[Listed records Boundary: Start]

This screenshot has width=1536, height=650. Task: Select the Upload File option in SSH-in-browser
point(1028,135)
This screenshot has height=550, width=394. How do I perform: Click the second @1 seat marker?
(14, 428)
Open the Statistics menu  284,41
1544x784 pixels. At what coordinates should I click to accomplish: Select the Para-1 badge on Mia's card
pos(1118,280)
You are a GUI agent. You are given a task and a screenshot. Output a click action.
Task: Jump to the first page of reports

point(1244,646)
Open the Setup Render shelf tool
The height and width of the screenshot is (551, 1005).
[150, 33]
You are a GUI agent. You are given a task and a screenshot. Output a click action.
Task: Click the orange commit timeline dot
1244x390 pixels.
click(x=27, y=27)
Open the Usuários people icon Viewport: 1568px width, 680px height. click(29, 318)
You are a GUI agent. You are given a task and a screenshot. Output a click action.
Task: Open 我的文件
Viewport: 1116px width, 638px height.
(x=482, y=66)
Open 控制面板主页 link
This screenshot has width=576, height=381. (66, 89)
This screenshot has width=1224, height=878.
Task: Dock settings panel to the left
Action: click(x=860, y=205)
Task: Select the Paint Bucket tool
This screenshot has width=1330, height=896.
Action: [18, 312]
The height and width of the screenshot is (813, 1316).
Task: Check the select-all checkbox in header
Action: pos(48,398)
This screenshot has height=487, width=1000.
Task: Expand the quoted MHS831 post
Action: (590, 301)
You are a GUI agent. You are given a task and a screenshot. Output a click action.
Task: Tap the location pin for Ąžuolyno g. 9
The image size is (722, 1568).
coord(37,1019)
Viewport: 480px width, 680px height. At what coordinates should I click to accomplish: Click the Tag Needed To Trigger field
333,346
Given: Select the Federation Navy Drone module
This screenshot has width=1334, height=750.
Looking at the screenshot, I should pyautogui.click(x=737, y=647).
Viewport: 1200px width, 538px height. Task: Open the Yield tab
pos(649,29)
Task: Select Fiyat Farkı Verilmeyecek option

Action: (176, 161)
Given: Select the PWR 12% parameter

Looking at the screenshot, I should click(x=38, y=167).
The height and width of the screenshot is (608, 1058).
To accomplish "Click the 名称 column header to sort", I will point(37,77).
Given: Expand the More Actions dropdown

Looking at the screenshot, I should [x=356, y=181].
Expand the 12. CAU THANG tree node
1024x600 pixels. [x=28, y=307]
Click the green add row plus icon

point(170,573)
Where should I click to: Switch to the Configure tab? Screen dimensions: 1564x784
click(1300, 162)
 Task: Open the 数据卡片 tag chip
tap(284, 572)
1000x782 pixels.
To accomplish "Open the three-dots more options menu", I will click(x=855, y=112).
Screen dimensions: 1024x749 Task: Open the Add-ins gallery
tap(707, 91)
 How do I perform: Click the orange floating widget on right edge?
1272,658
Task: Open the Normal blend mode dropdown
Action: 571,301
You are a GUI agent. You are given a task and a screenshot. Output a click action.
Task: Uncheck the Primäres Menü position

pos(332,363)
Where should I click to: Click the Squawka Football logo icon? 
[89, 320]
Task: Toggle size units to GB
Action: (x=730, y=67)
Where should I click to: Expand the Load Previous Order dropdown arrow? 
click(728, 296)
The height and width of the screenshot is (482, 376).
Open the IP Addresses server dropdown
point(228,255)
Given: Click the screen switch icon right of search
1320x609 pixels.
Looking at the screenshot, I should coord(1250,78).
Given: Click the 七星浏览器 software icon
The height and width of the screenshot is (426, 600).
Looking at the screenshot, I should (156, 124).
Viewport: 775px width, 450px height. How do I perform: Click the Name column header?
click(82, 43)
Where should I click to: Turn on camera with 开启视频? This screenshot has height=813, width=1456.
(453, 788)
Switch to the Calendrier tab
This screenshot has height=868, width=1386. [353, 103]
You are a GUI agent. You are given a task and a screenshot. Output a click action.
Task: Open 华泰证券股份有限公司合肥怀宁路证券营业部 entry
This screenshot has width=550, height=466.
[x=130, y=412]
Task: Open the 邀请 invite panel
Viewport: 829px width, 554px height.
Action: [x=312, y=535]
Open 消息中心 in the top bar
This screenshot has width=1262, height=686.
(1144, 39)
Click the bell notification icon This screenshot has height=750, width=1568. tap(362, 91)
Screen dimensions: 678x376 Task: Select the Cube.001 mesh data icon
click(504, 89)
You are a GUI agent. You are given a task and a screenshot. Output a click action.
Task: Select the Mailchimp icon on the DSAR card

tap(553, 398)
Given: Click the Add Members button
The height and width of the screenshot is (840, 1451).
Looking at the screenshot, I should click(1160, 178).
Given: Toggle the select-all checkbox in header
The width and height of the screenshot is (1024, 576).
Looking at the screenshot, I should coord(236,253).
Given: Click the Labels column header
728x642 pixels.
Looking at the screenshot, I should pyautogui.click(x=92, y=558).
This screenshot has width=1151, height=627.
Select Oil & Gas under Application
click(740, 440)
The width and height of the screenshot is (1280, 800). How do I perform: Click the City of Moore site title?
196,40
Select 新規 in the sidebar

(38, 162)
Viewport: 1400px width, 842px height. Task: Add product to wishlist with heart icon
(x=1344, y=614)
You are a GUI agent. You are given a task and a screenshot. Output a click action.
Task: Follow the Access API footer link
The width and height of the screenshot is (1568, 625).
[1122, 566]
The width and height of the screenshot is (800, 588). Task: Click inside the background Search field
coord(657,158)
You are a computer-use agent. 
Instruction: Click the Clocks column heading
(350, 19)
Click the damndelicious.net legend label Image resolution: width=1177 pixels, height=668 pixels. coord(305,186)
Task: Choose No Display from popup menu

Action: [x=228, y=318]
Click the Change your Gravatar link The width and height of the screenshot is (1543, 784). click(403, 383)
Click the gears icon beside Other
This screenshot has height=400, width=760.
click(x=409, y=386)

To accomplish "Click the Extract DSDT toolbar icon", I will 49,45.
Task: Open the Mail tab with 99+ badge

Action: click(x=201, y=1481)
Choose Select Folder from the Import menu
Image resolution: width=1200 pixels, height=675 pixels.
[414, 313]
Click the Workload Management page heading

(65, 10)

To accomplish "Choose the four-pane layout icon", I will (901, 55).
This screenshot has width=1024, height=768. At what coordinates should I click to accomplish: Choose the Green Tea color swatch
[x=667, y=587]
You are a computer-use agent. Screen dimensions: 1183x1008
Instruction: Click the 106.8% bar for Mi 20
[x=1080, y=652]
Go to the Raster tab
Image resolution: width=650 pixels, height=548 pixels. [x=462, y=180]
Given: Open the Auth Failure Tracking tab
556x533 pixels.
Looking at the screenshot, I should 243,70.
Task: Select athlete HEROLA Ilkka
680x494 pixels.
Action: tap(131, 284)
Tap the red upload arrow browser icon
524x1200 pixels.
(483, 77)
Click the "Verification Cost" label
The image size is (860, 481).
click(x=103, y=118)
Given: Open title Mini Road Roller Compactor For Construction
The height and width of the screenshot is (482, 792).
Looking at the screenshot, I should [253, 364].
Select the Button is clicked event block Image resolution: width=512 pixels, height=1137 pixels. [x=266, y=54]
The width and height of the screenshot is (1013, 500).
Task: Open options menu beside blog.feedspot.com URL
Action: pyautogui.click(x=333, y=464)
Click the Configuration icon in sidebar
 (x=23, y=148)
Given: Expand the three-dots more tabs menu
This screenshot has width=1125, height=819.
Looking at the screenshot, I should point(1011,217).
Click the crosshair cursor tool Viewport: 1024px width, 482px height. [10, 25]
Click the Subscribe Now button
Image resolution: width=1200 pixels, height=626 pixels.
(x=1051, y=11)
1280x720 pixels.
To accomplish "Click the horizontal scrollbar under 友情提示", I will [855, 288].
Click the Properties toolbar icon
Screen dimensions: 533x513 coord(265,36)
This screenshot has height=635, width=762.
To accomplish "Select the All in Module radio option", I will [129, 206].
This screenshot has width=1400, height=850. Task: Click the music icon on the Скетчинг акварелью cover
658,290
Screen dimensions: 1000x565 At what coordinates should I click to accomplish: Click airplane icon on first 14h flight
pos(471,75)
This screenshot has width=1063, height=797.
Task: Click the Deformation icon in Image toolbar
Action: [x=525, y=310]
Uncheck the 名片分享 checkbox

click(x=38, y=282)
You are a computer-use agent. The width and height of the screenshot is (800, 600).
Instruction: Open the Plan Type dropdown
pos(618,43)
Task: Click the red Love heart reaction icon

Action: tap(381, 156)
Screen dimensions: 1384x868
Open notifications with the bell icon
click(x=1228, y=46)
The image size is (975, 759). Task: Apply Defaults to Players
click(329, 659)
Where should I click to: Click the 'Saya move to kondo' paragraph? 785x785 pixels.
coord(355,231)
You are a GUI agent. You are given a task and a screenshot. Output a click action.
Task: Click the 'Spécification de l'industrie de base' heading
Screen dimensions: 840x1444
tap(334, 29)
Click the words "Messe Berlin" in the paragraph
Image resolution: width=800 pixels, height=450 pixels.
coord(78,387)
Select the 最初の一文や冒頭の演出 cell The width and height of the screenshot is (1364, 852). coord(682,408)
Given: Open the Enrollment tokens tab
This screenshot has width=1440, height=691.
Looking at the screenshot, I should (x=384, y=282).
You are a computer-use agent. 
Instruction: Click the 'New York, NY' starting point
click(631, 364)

[Listed records Boundary: End]

▶ _Try it_
Output the lines above between the one holding "Given: Expand the More Actions dropdown" and the one holding "Task: Open the 邀请 invite panel", inclusive, with nothing before or after them.

▶ _Response_
Given: Expand the More Actions dropdown

Looking at the screenshot, I should [x=356, y=181].
Expand the 12. CAU THANG tree node
1024x600 pixels. [x=28, y=307]
Click the green add row plus icon

point(170,573)
Where should I click to: Switch to the Configure tab? Screen dimensions: 1564x784
click(1300, 162)
 Task: Open the 数据卡片 tag chip
tap(284, 572)
1000x782 pixels.
To accomplish "Open the three-dots more options menu", I will click(x=855, y=112).
Screen dimensions: 1024x749 Task: Open the Add-ins gallery
tap(707, 91)
 How do I perform: Click the orange floating widget on right edge?
1272,658
Task: Open the Normal blend mode dropdown
Action: 571,301
You are a GUI agent. You are given a task and a screenshot. Output a click action.
Task: Uncheck the Primäres Menü position

pos(332,363)
Where should I click to: Click the Squawka Football logo icon? 
[89, 320]
Task: Toggle size units to GB
Action: (x=730, y=67)
Where should I click to: Expand the Load Previous Order dropdown arrow? 
click(728, 296)
The height and width of the screenshot is (482, 376).
Open the IP Addresses server dropdown
point(228,255)
Given: Click the screen switch icon right of search
1320x609 pixels.
Looking at the screenshot, I should coord(1250,78).
Given: Click the 七星浏览器 software icon
The height and width of the screenshot is (426, 600).
Looking at the screenshot, I should (156, 124).
Viewport: 775px width, 450px height. How do I perform: Click the Name column header?
click(82, 43)
Where should I click to: Turn on camera with 开启视频? This screenshot has height=813, width=1456.
(453, 788)
Switch to the Calendrier tab
This screenshot has height=868, width=1386. [353, 103]
You are a GUI agent. You are given a task and a screenshot. Output a click action.
Task: Open 华泰证券股份有限公司合肥怀宁路证券营业部 entry
This screenshot has width=550, height=466.
[x=130, y=412]
Task: Open the 邀请 invite panel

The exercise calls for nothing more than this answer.